The team led by Dr James McGettigan, assistant professor of Microbiology and Immunology at Jefferson Medical College of Thomas Jefferson University showed that a replication-deficient rabies virus vaccine that lacks a key gene called the matrix (M) gene induced a rapid and efficient anti-rabies immune response in mice and non-human primates.
“The M gene is one of the central genes of the rabies virus, and its absence inhibits the virus from completing its life cycle,” McGettigan said.
“The virus in the vaccine infects cells and induces an immune response, but the virus is deficient in spreading,” he added.

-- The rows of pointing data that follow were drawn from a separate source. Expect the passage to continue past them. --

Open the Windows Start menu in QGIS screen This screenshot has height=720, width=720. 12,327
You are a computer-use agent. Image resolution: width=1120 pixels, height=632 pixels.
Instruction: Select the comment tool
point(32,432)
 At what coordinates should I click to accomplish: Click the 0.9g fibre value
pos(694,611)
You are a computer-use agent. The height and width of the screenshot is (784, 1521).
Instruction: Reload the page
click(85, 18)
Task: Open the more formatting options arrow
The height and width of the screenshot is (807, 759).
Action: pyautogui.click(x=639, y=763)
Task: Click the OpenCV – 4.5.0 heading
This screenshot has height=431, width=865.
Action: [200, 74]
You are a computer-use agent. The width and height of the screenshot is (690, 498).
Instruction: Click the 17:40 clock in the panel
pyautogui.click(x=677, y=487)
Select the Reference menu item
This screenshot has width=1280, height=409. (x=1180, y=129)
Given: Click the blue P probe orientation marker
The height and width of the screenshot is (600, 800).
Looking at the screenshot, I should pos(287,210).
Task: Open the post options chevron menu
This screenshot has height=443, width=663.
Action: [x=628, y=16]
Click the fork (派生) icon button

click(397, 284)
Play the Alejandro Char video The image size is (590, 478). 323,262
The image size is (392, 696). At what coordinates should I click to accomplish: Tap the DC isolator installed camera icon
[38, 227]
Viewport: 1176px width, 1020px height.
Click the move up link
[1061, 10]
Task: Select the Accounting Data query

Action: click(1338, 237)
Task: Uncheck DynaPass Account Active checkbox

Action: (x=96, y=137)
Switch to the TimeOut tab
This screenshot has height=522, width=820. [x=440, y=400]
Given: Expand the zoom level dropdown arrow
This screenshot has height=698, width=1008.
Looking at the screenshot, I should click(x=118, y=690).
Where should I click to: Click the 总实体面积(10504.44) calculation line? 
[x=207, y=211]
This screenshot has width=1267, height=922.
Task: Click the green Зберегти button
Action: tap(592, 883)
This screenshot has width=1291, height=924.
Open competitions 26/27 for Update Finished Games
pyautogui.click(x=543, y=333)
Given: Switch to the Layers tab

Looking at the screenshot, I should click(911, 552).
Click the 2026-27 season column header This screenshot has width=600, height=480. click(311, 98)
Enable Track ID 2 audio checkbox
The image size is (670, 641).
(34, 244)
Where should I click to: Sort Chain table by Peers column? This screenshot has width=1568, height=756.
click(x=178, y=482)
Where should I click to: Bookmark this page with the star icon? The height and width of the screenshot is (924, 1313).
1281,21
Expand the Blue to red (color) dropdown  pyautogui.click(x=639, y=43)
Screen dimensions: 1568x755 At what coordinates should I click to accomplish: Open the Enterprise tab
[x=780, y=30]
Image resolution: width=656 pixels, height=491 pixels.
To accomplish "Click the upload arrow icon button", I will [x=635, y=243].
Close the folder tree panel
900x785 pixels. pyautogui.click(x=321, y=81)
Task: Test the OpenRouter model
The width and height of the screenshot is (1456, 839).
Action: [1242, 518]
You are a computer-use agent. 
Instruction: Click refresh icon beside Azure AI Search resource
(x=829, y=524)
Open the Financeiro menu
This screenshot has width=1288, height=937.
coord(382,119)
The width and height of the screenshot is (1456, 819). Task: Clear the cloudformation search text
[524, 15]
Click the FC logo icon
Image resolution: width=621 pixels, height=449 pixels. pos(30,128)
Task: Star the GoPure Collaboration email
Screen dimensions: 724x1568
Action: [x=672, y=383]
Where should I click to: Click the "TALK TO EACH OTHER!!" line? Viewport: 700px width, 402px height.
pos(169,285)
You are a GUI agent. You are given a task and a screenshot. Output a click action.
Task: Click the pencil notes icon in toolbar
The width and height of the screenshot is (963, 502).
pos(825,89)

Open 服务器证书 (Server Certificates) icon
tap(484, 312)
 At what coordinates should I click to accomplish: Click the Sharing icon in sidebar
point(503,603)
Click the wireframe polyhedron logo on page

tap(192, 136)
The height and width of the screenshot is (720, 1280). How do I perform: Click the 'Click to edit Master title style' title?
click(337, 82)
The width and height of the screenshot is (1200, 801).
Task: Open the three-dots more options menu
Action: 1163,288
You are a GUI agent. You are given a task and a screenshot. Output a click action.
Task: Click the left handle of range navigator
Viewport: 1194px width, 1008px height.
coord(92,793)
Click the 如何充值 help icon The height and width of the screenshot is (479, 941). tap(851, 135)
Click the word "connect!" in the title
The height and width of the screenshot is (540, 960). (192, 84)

The immune response induced with this process is so substantial that only one inoculation may be sufficient enough to provide protection.
The current standard vaccine is made from inactivated rabies virus, whereas the experimental vaccine is made from a live rabies virus.
The virus is modified by removing the M gene, thus inhibiting its spread within the vaccine recipient.
“Developing countries do not have the resources to vaccinate people six times after exposure, so many of these 10 million do not receive the full regimen,” said McGettigan.
“Therefore, simpler and less expensive vaccine regimens are needed. The alternative may also be to treat people pre-exposure, as they are with many of the current vaccines used,” he added.
The study appears in Journal of Infectious Diseases.